From 1929 to 1940, the Great Plains experienced a devastating drought. Scorching temperatures, an over-abundance of sunshine, and dry winds ravaged the land. From the Dakotas to Texas, soils turned to powder and blew away. In those hard, lean years, plains residents experienced hundreds of deadly dust storms. The Black Blizzards threw billowing clouds of dirt into the atmosphere, blotted out the sun, suffocated stock animals, and inflicted a phenomenon known as dust pneumonia on the rural population. Untold numbers died from the respiratory ailment.
Human greed made that earlier drought into an ecological, economic and social catastrophe. High wheat prices in the 1920s encouraged plains farmers to plow-up subpar land in order to turn a quick profit. When the drought struck, the marginal soils – which should have never been put into production – went airborne with the wind. The parched and eroded regions of New Mexico, Oklahoma, Kansas, Colorado, and Texas became known as the Dust Bowl. Boise, Oklahoma, sat squarely in the middle of the blown-out area. By 1936, portions of the Oklahoma and Texas panhandles resembled the Red Center of Australia – with high sand dunes and the near-total absence of life. The Dust Bowl served as a vivid representation of what happens when farmers are allowed to pursue profit without public oversight.
History will show that human avarice played a role in the Great Missouri River Flood of 2011. The Army kept the reservoir levels high going into the 2011 runoff season to maximize the monetary benefits derived from the reservoir fishery, the hydroelectric generating plants, and the Missouri and Mississippi navigation channels. Thus, when the flood descended the river, the reservoirs did not have the storage capacity to capture it.
Missouri basin farmers plowed-up thousands of square miles of former Conservation Reserve Program acres to increase their profit margins. High corn and soybean prices encouraged farmers to convert grassland to cropland. In 2007 and 2008, farmers in Montana and the Dakotas plowed under 2,023 square miles of water-absorbing grassland. In 2009, nearly 800 square miles of CRP land in those three states went into corn and soybeans.
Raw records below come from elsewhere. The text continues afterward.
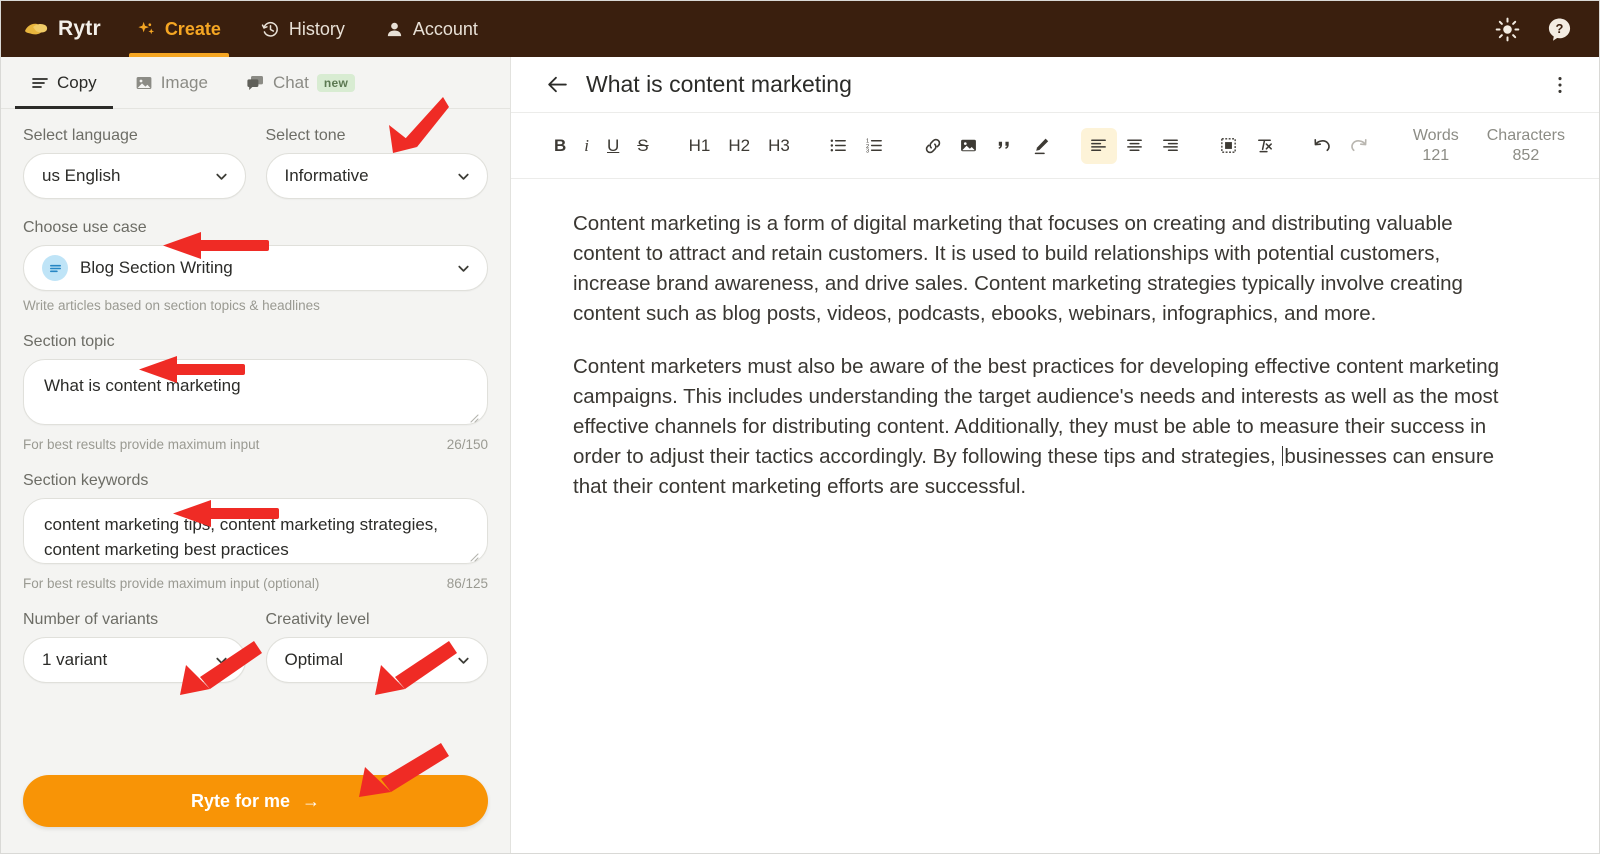  Describe the element at coordinates (85, 228) in the screenshot. I see `use-case-label: Choose use case` at that location.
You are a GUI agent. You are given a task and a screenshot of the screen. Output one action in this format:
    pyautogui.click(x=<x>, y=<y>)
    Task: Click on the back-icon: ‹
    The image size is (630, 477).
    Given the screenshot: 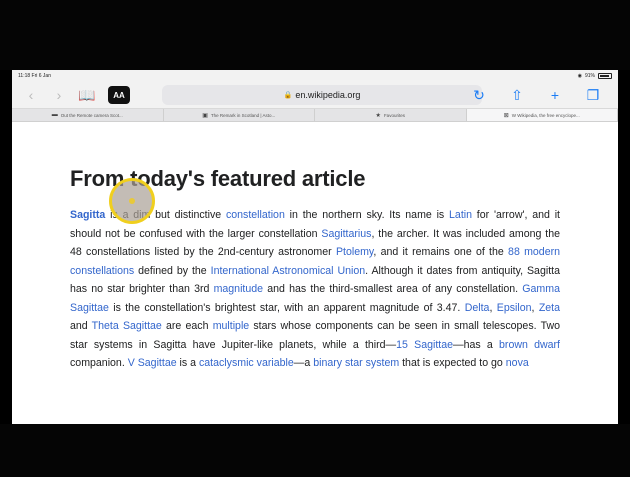 What is the action you would take?
    pyautogui.click(x=31, y=95)
    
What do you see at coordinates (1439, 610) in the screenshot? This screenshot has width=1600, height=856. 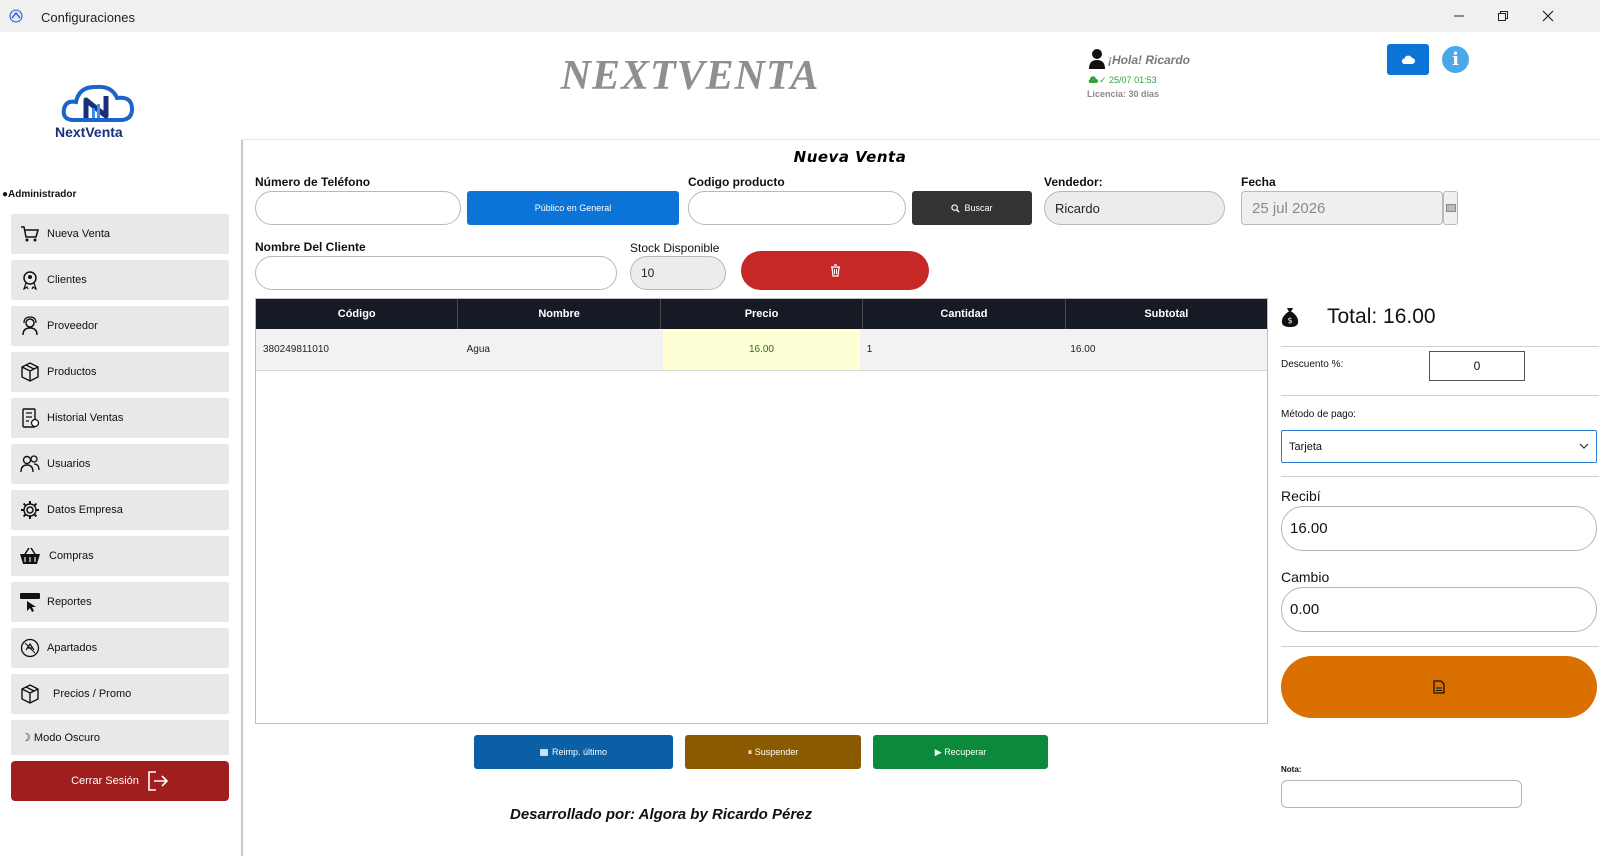 I see `change-input: 0.00` at bounding box center [1439, 610].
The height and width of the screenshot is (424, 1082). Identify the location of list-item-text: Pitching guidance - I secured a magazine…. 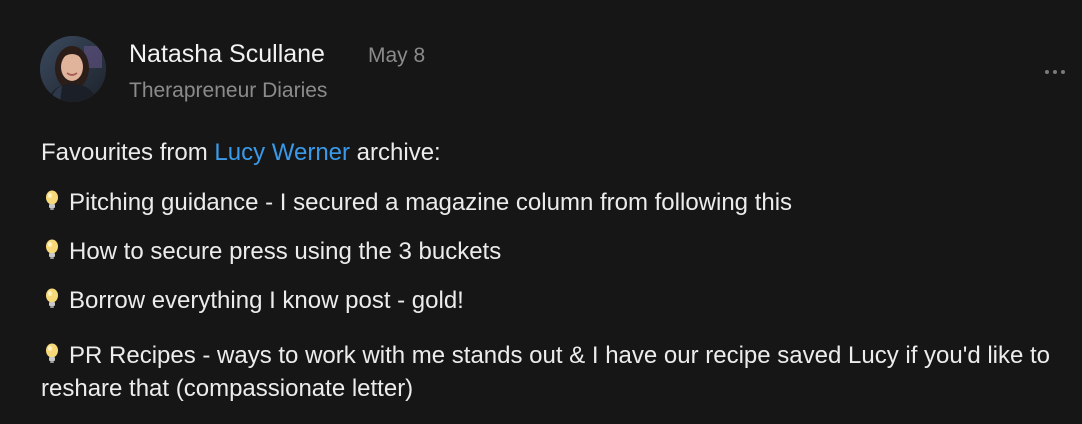
(431, 202).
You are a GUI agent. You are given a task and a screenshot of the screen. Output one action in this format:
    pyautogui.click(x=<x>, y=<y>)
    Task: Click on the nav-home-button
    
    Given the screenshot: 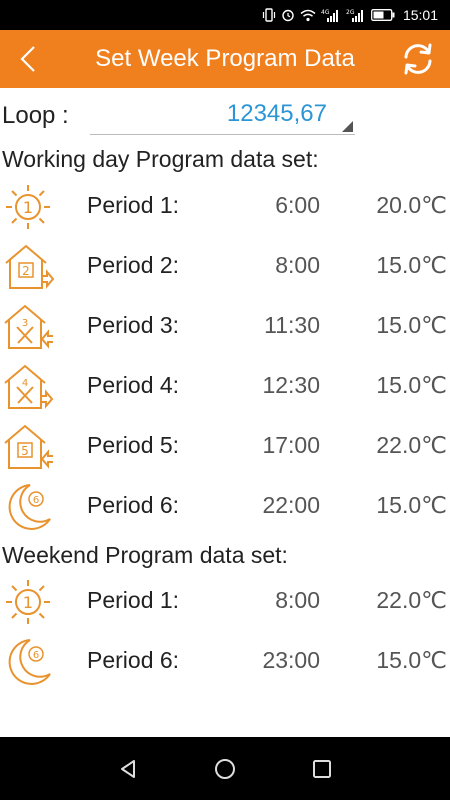 What is the action you would take?
    pyautogui.click(x=225, y=769)
    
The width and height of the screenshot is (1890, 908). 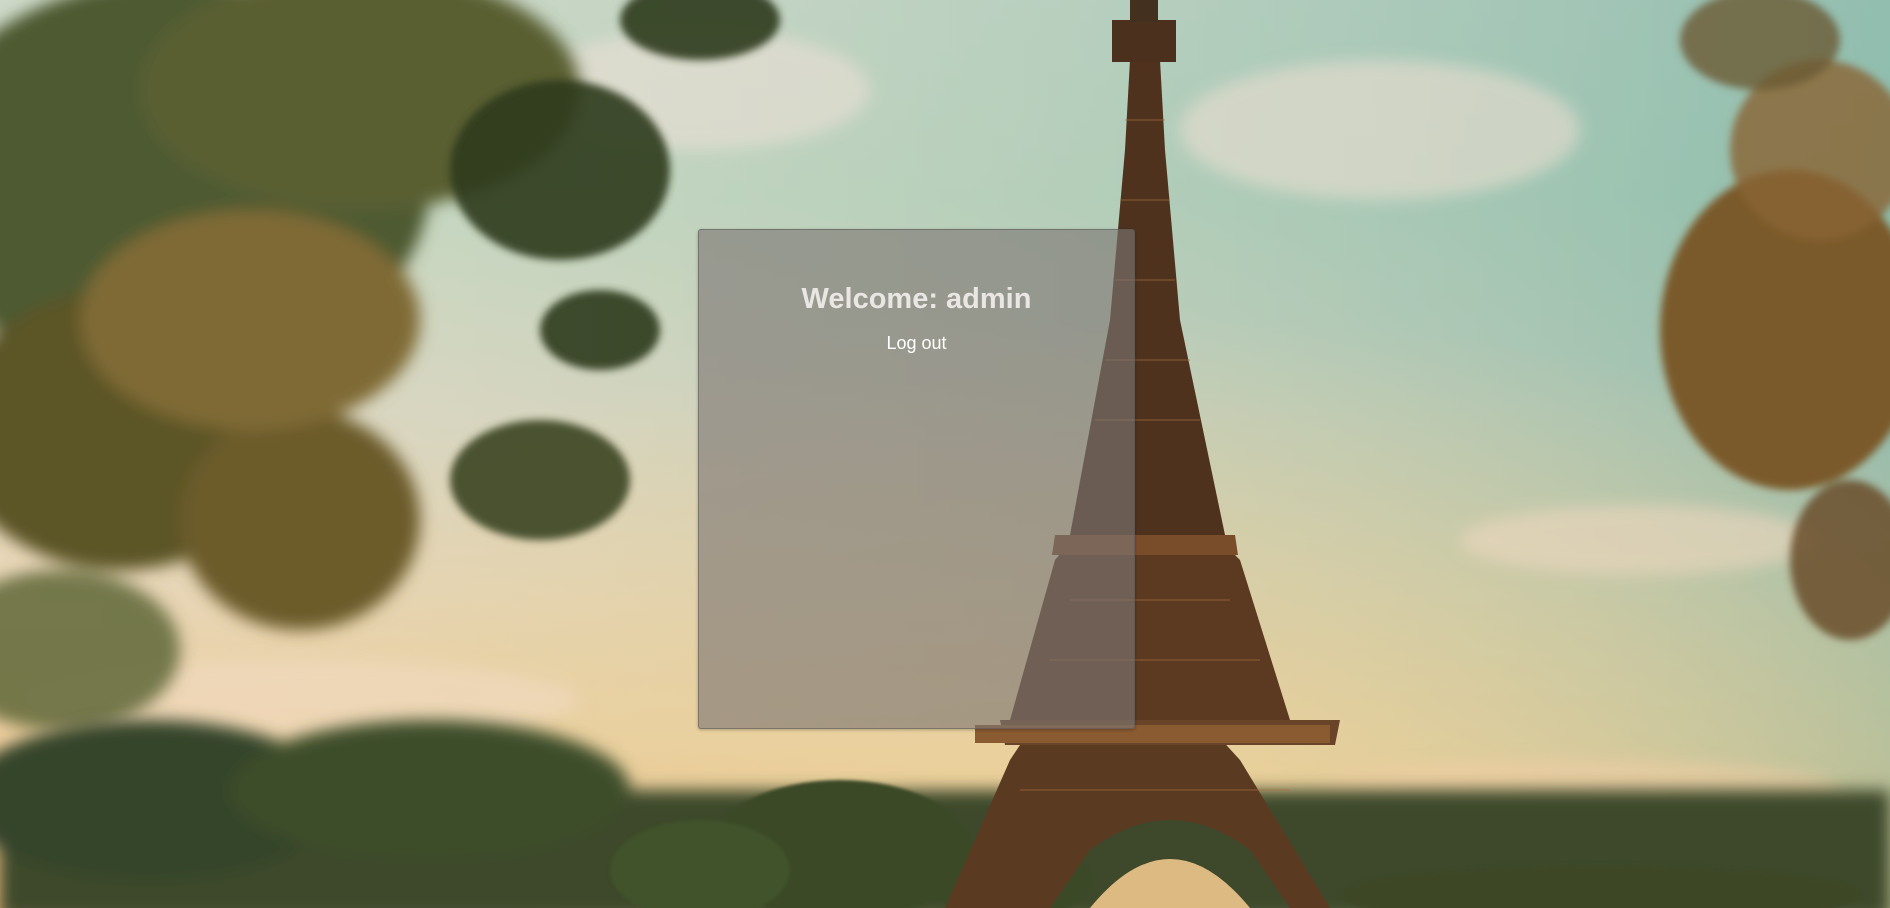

More grassland succumbed to the plow in 2010 and 2011. The U.S. Department of Agriculture acknowledges that CRP land “reduce[s] downstream flooding.” But this year, rainwater and snowmelt poured off the new cropland and into the Missouri’s reservoirs in unprecedented amounts.
The 2011 deluge stemmed from a heavy snowpack, monsoonal rains, and a capitalist ethos that enables farmers and Army officers to take huge environmental risks to secure great financial rewards.
The flood of 2011 inundated extensive areas of the Missouri Valley south of Ponca, Nebraska. At its height, the Missouri’s waters behaved in unpredictable ways. In some areas, powerful currents acted as a scythe, stripping farmland of all vegetation. In other areas, calm, stagnate water suffocated trees and brush. West of Onawa, Iowa, the Missouri burrowed deep holes into the valley’s soft alluvium. At Sioux City, the river dumped sand into the city’s harbor and filled the public boat ramp with muck. At the foot of Sergeant Floyd’s Monument, ten-foot high dunes now straddle both sides of the big river. Wherever the water went, plant life died. The Missouri left in its wake a denuded landscape – bereft of any vegetation.
Prior to the construction of the Dakota and Montana dams, the Missouri annually flooded in April and again in June. These floods came and went in a matter of weeks. Because of the short duration of the floods, vegetation had time to take root and grow after the floods passed downstream. Cottonwood trees, slough grass, and small willow saplings provided an anchor to the valley’s topsoil. But this year, the Army’s managed flood lasted longer than any previously recorded flood. It is only now coming to an end. Because the growing season is over, vegetation will not cover the inundated lands until next April, if then.
Hundreds of thousands of acres of the Missouri Valley from Ponca to Kansas City are now vulnerable to the wind. After weeks of high temperatures and cloudless skies, the once-wet land is bone-dry. On September 29, 2011, gale-force winds ripped down the valley from the Dakota plains. The power of the wind sent rolling clouds of valley soil aloft. A flapping white shroud of dust covered the valley the entire 100 miles from Sioux City to Omaha. Thick clouds of airborne silt hid the Loess Hills (pronounced lus, as in bus) on the Iowa side of the valley.
The Loess Hills formed during the last Ice Age from the wind-borne silts of the Missouri Valley. On this day, the hills were replenished with a thin coating of earth. At Omaha, dust swirled around the Army’s Omaha District headquarters building, home of the organization charged with managing the upstream dams. The city’s skyscrapers stood tall behind a haze of white loam. The occupants of the high rises bore witness to the unfolding of yet another consequence of the 2011 flood – the beginning of the Loess Bowl.